Kısa bir süre önce, aldığı tüm tepkilere karşın Meclis’ten geçirilip yasalaşan Hayvan Hakları Koruma Yasası değişiklik  maddeleri Pandoranın Kutusu’nun kilidini açtı ne yazık ki.
     O günden sonra hayvanlarla ilgili vicdanlarda büyük yaralar açan, inanılmaz, akla hayale sığmayacak işkence, ölüm görüntüleri ulaştı dört bir yandan bizlere.
     Bunlardan, son olarak izlediğim bir videoda, “Polatlı’daki evinde, dizinin dibinde torununun başını okşaması gerekecek yaşta bir adam müsvettesi(!), bahçesindeki minicik, zavallı, masum bir yavru köpeği, elindeki dirgenin (toprağı havalandırma amaçlı kullanılan bir bahçe aleti)  sivri tarafıyla başına defalarca vurup inleterek öldürdü.  Hep sözün bittiği yerdeyiz denir ya böyle durumlarda, evet gerçekten de bu görüntüler söyleyecek söz bırakmıyor insanda.
     Çimenceğiz Mahallesi’ndeki evinde yalnız yaşadığı ve akli dengesinin yerinde olduğu belirtilen adam, jandarma ekipleri tarafından gözaltına alınmış. “İşlemleri sonrası adliyeye sevk edilen Murat Sefer A. tutuklanarak cezaevine gönderildi.” şeklinde haber paylaşılmış sonrasında . Açıkca söylüyorum, bu garabet yasa maddelerinin çıkması için tüm gücüyle direnen siyasi otorite mensupları, o sivri bahçe aletinin altında acıyla inleyerek ölen yavrunun sesiyle uyusun her gece!.. Yaptınız işte yapacağınızı, açtınız o kötülüklerin kutusunun kapağını; ülkede ne kadar manyak, sapık varsa üşüştü masum, korunmasız hayvancıkların başına. 
     Oysa sizler, daha 4 yıl önce Meclis’ten oy çoğunluğuyla yine bazı maddeleri; Sahipsiz canların kısırlaştırılmasına hız vermek, aşılanıp, işaretlenip, yaşadığı alana geri bırakılması için seferberlik şeklinde hızlı uygulamalar yapılması şeklindeki gerçekten de sorunu insani bir şekilde çözümleyecek kararları alkışlar eşliğinde çıkartmamış mıydınız? O günden bu güne ne yapıldı? Kocaman bir hiç! Gerekçe, kaynak yok, her şeye var ama masumlar için yok öyle mi?
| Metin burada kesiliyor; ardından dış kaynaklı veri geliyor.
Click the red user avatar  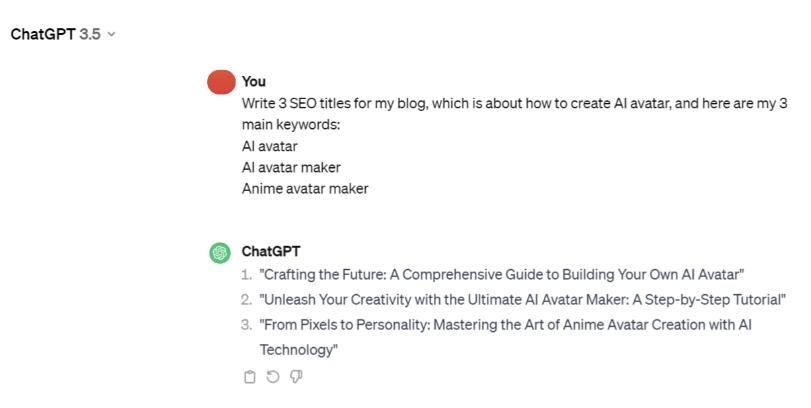220,82
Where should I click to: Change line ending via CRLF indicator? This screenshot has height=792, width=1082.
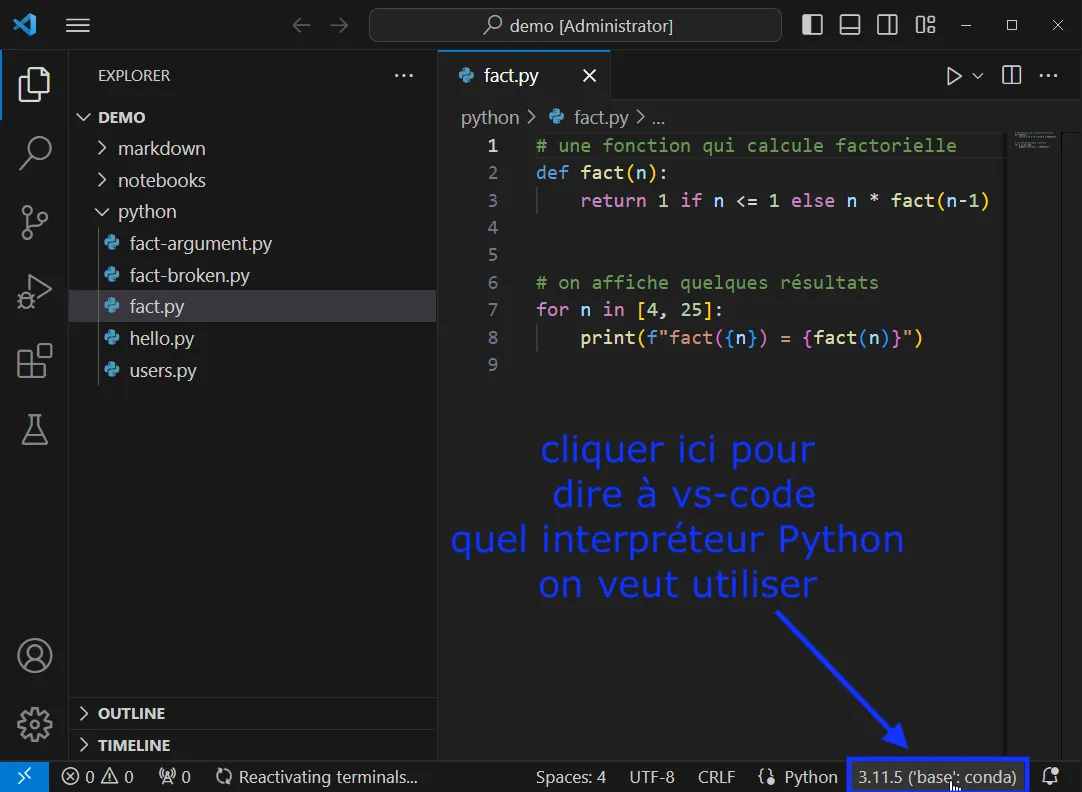coord(716,776)
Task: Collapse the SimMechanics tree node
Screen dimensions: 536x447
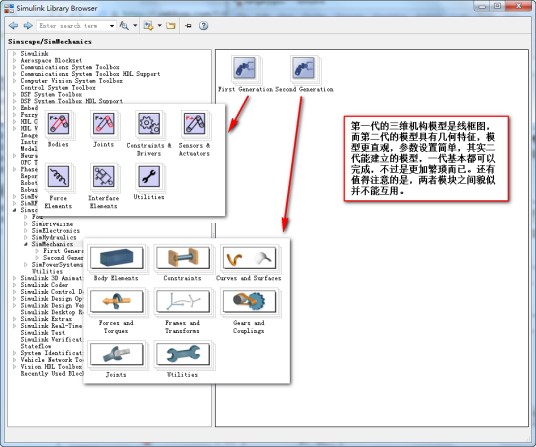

     Ama bilmediğiniz, hiç aklınıza getirmediğiniz bir şey var; bugün korunmasız  masumlara uzanan katil ellerin sahipleri, aynı acımasızlığı sizin evlatlarınıza, torunlarınıza, kadınınıza, ananıza, bacınıza da yapacaktır. Toplumun en zayıf halkası çocuğa, kadına vahşeti yapanların yaşamları incelense, mutlaka hayatlarında en az bir kere olsun hayvana zarar vermiş oldukları saptanacaktır.
     İstediğiniz kadar güvenli sitelerde yaşayın, özel araçlarınızla seyahat edin, bu kan kokusu, bu vahşet görüntüleri mutlaka o çok güvenli alanlarınıza ulaşacaktır!
    Bakın henüz her şey bitmiş değil, insanlık adına dönün bu büyük yanlıştan, Anayasa Mahkemesi kapısında iptal talebiyle bekleyen ölüm maddelerini geri çekin, son pişmanlık fayda etmez!